Groundwater infiltration

That component of total infiltration originating from groundwater, cfs [cms]. For locations and times of the year where the groundwater table is above the sewer invert, groundwater infiltration supersedes contribution from all other sources. Groundwater infiltration can be determined from historical sewer flow data, by inspection, or regression analysis. For example, a regression analysis could involve determination of the BETA coefficient in the following formulation:

GINFIL = BETA + BETA1*GWHD + BETA2*GWHD^2 + BETA3*GWHD^0.5

where

GINFIL = groundwater infiltration.

GWHD = groundwater table elevation above sewer invert

BETAn = coefficient for term n

Degree Days

The sum of deviations of temperatures below 65 degrees fahrenheit.
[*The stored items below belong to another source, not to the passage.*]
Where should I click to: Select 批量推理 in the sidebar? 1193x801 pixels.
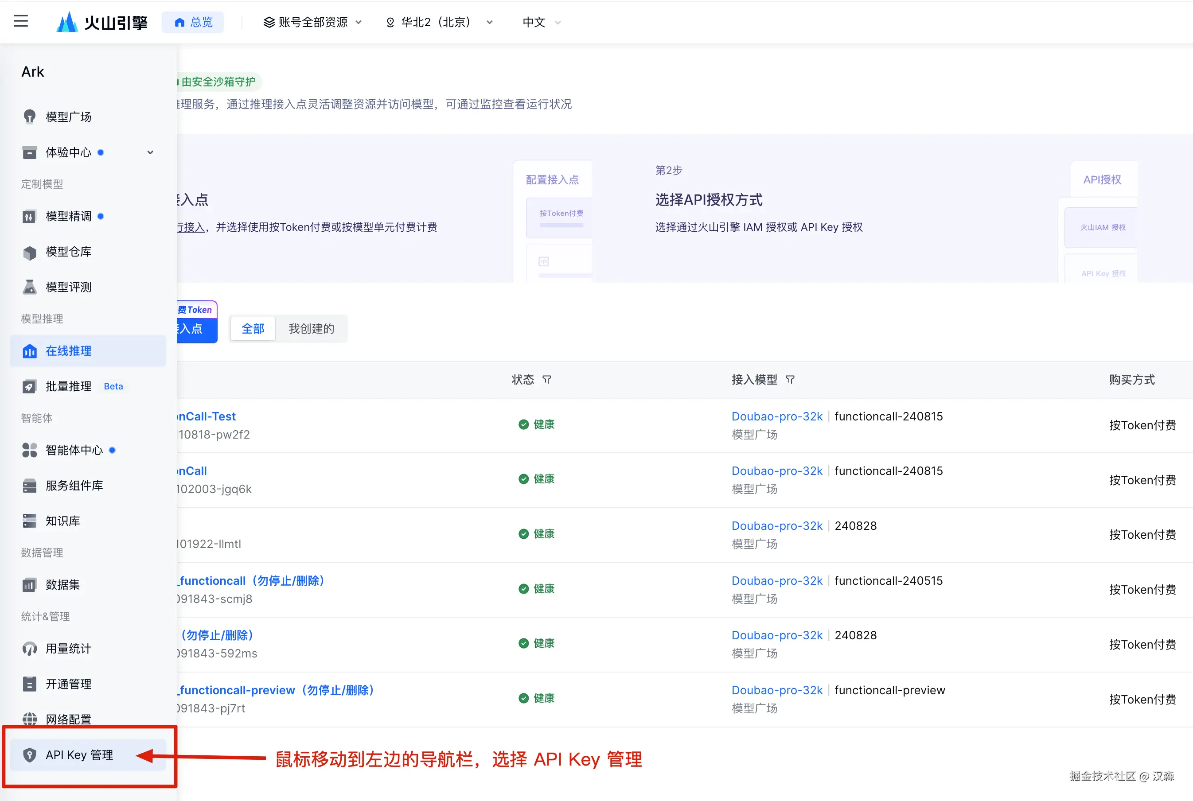click(x=69, y=387)
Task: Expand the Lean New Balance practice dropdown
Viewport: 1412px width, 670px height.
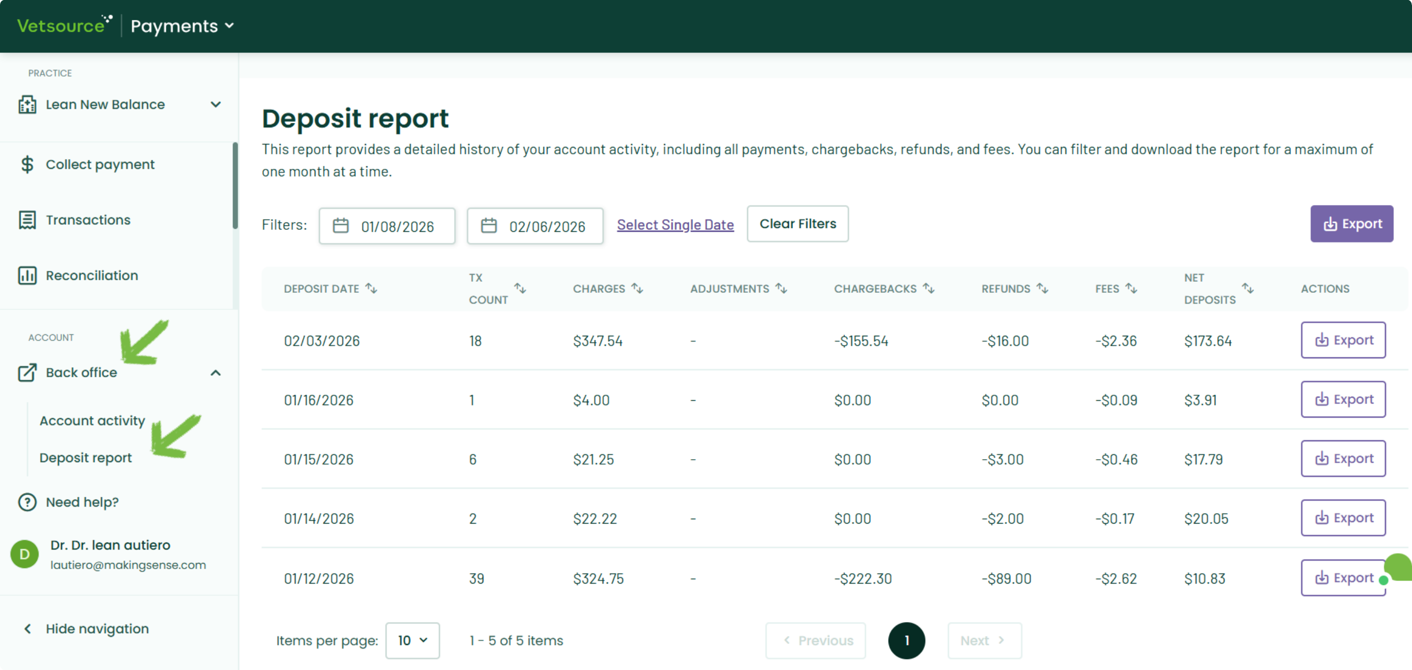Action: tap(216, 105)
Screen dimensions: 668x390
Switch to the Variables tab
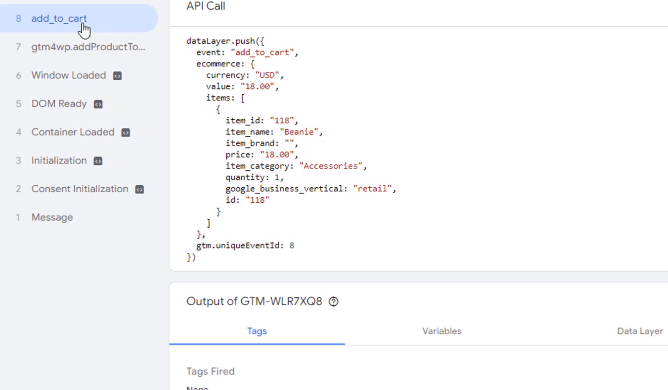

Only deviations below 65 degrees are counted. Figures for various cities in the United States can be obtained from the “Heating, Ventilating, Air Conditioning Guide”, American Society of Heating and Air Conditioning Engineers. Sample values for various cities are shown in the following table, from that source:

State Station Jul Aug Sep Oct Nov Dec Jan Feb Mar Apr May Jun
Ala Montgomery 0 0 0 55 267 458 483 360 265 66 00
Ariz Phoenix 0 0 0 13 182 360 425 275 175 62 0 0
Calif Los Angeles 0 0 17 41 140 253 328 244 212 129 68 19
D.C.Washington 0 0 32 231 510 831 884 770 606 314 80 0
Fla Tampa 0 0 0 0 60 163 201 148 1020 0 0
Ill Chicago 0 0 90 350 765 1147 1243 1053 868507229 58
Kan Wichita 0 0 32 219 597 915 1023 778 619 280 101 7
La New Orleans 0 0 0 5 141 283 341 223 163 19 0 0
Mass Boston 0 7 77 315 618 998 1113 1002 849 534 236 42
Mich Detroit City 0 8 96 381 747 1101 1203 1972 927 558 251 60
Nev Reno 27 61 165 443 744 986 1048 804 756 519 318 165
N.Y. New York 0 0 31 250 552 902 1001 910 747 435 130 7
Ohio Cleveland 0 9 60 311 636 995 1101 977 846 510 223 49
Ore Portland 13 14 85 280 534 701 791 594 515 347 199 70
Tenn Memphis 0 0 13 98 392 639 716 574 423 131 20 0
Texas Houston 0 0 0 0 162 303 378 240 166 27 0 0
Wyo Cheyenne 33 39 241 577 897 1125 1225 1044 1029 717 315 100

Pollutant Concentration

This dialog provides for the input of constant concentrations of pollutants in inflows. Although infiltration is often assumed to be "clean" due to its origin in the soil layers, in-conduit measurements usually indicate non-zero levels of most parameters.

Pollutant Name

Pollutant name reference. These pollutants are defined from the 'Pollutant List' item in Job Control.

Pollutant Concentration

The constant concentration of the given pollutant in the inflow from infiltration. The concentration is given in units consistent with the pollutant, as defined in the Pollutants Global Database.